In scipy 0.16 (to be released in June 2015), you will get an error instead of nan or garbage. The error message describes the problem:
In [4]: x = array([[-1. , 0.5, 1. , 2. , 2. ],
...: [ 2. , 1. , 2.5, -1.5, 1. ],
...: [ 1.5, -0.5, 1. , 2. , 2.5]])
In [5]: pdist(x, 'mahalanobis')
---------------------------------------------------------------------------
ValueError Traceback (most recent call last)
<ipython-input-5-a3453ff6fe48> in <module>()
----> 1 pdist(x, 'mahalanobis')
/Users/warren/local_scipy/lib/python2.7/site-packages/scipy/spatial/distance.pyc in pdist(X, metric, p, w, V, VI)
1298 "singular.
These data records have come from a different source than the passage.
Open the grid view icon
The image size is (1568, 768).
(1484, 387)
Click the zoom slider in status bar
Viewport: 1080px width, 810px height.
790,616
For observations with %d "
1299 "dimensions, at least %d observations "
-> 1300 "are required." % (m, n, n + 1))
1301 V = np.atleast_2d(np.cov(X.T))
1302 VI = _convert_to_double(np.linalg.inv(V).T.copy())
ValueError: The number of observations (3) is too small; the covariance matrix is singular. For observations with 5 dimensions, at least 6 observations are required.